* _Problem to work on_
For each record below, set it down exactly but leave out any picture.

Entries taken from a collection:

>>>

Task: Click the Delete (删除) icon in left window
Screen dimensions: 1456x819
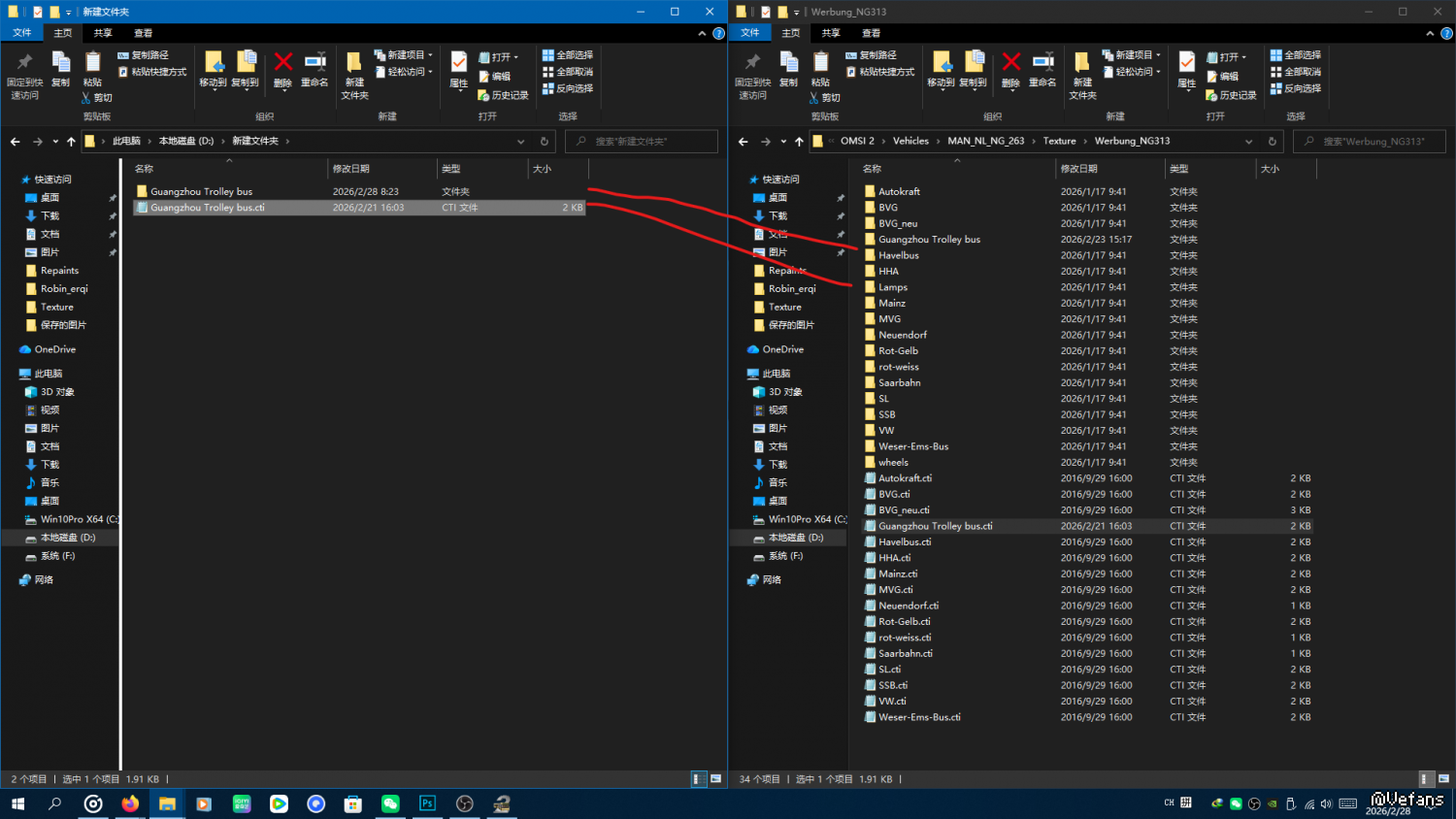Action: pyautogui.click(x=282, y=69)
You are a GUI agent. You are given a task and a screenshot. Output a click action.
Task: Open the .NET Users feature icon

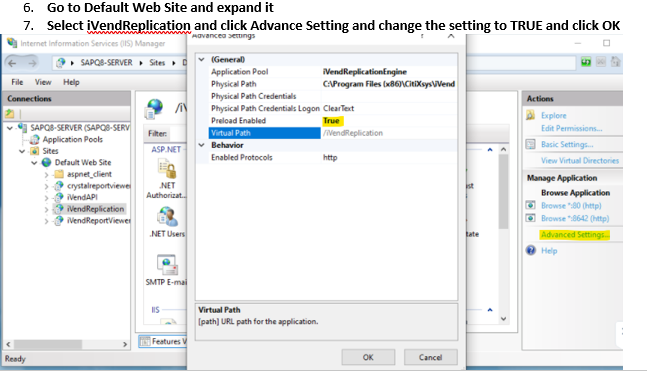(x=167, y=217)
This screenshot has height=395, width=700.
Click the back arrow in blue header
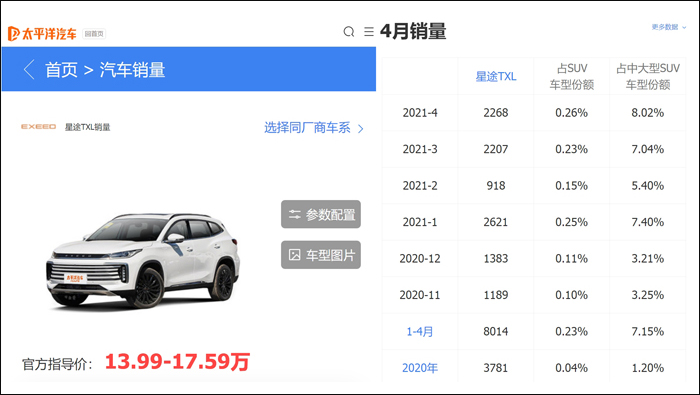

<<<

* _Task answer_
Task: Click the Delete (删除) icon in left window
Screen dimensions: 1456x819
Action: pyautogui.click(x=282, y=69)
You are a GUI agent. You are given a task and a screenshot. Output a click action.
Task: Open the .NET Users feature icon

(x=167, y=217)
This screenshot has height=395, width=700.
Click the back arrow in blue header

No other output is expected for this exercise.